# Start of Supplied information

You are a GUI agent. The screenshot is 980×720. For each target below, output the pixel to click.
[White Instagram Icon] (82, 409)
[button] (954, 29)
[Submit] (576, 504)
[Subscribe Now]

# End of Supplied information

Exercise aim
Please count the lines of the material above that contain the string "screenshot", treating uppercase and lowercase as different, and give only the number.

Solution
1